Towards the end of the piece, she quotes another translator, Susan Bernofsky, who has also wrestled with this question of syntax and meaning. This is Bernofsky’s account:
Sometimes the best translation is one whose syntactical structure bears little resemblance to that of the original. At the same time, it is important to be conscious of the order in which information arrives. Every sentence is a journey that begins with a particular phrase or image and takes the reader somewhere.
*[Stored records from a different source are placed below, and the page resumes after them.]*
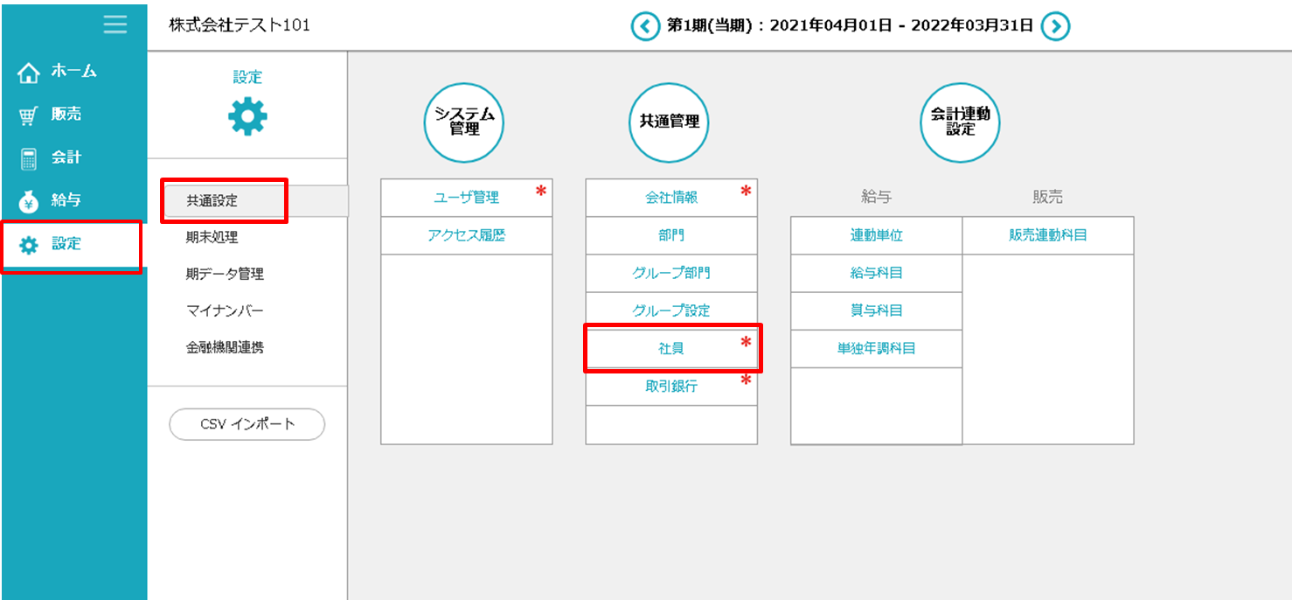
Task: Open 販売連動科目 setting
Action: pyautogui.click(x=1047, y=235)
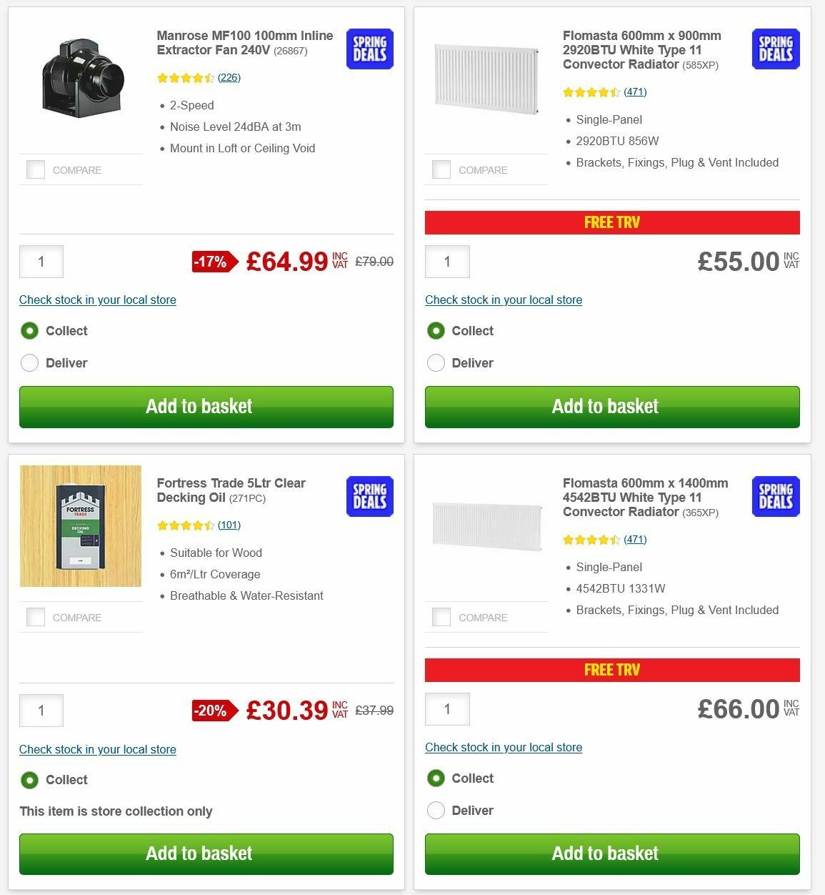Open the 226 reviews for the extractor fan

click(230, 77)
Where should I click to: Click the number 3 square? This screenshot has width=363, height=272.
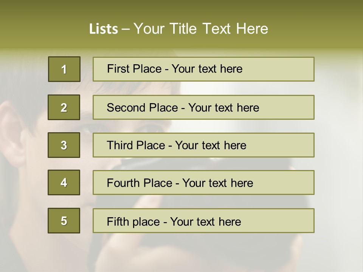tap(64, 145)
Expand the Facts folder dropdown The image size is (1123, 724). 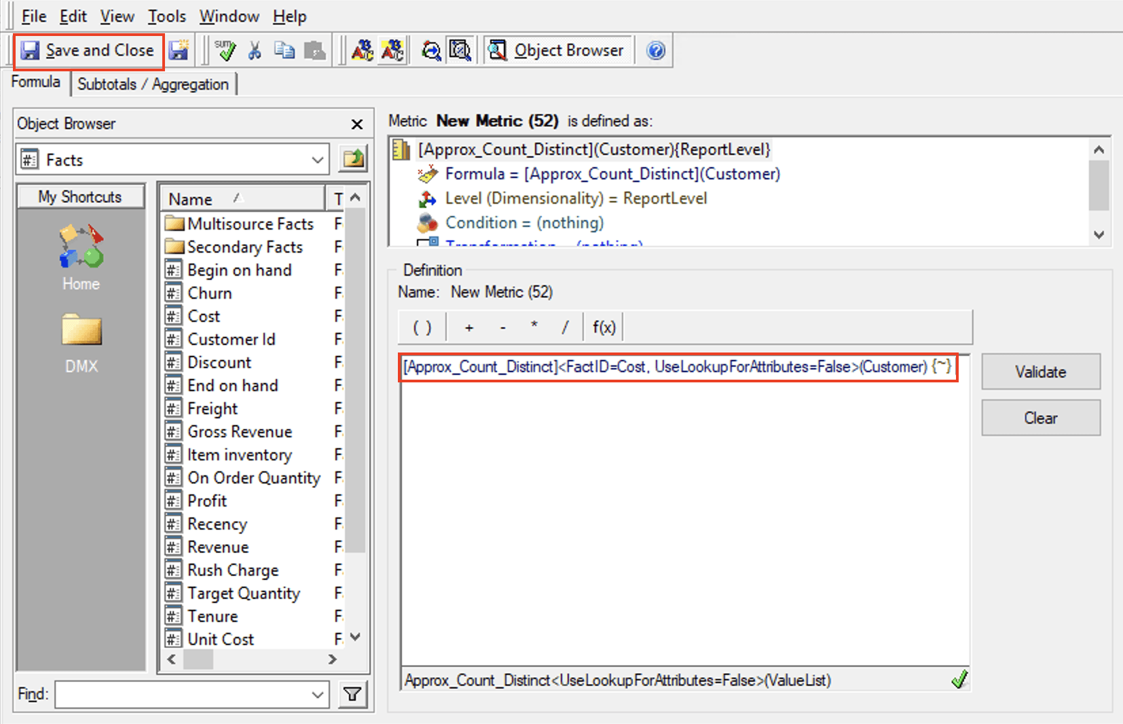tap(317, 160)
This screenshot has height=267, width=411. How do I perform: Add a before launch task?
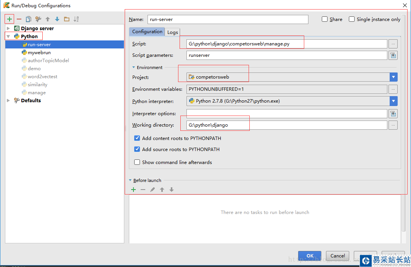pyautogui.click(x=133, y=190)
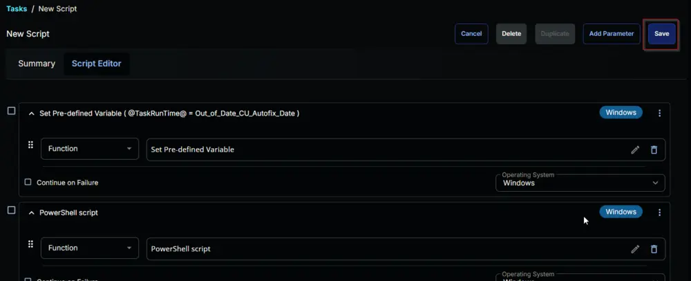Edit the PowerShell script step
This screenshot has height=281, width=691.
635,249
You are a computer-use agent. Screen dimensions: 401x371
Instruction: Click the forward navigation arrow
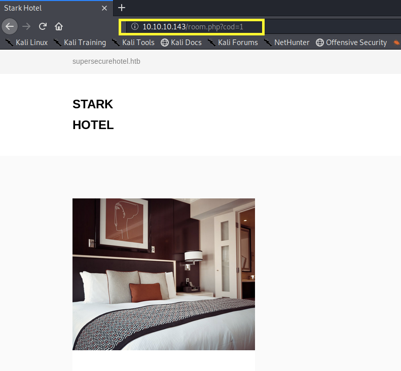(x=26, y=26)
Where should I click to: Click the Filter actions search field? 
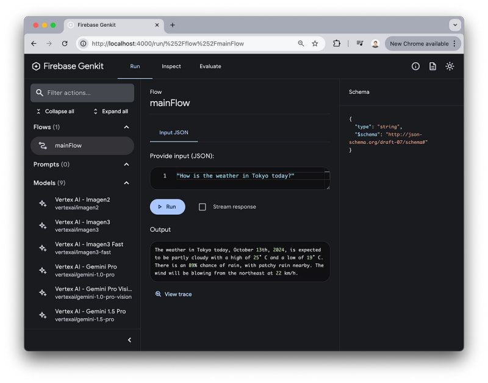(82, 93)
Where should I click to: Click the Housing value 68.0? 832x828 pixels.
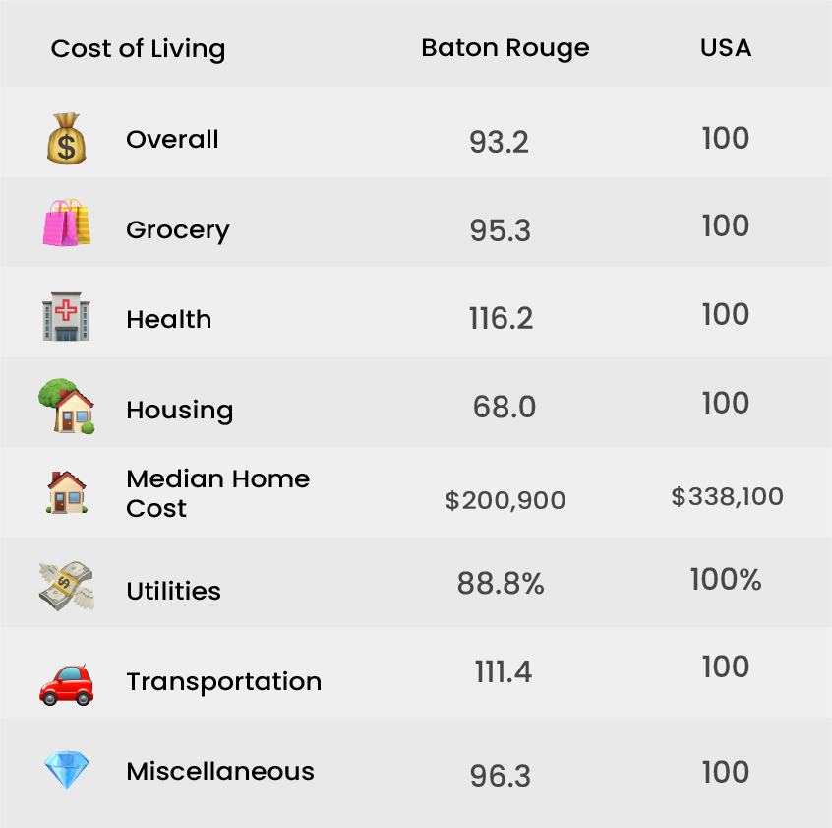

“Every sentence is a journey that... takes the reader somewhere.” That’s not just advise for translators. It’s advice for anyone who’s writing anything.
Update
I wrote a couple of pieces a few months ago on David Graeber and David Wengrow’s book The Dawn of Everything. (Here, then here.) This is just a pointer towards Pat Kane’s newsletter, E2, where his most recent post is an enthusiastic discussion of the book. Here’s an extended extract:
Graeber and Wengrow obviously want to engage with the political present. Their history shows a human species that was, according to the material record, constantly and consciously experimenting—with groups, technologies, art, productive methods of all kinds.
We modern people like to think of ourselves as the acme of self-awareness and reflexivity. We are elective, metacognitive; we know what we’re up to. D&D urge us to think of this reflexivity as part of our human nature from our beginnings (or at least, the beginnings of us leaving artefacts to be discovered). And that this human nature manifested itself in the bewildering diversity of collective existences that Wengrow and Graeber have collated here.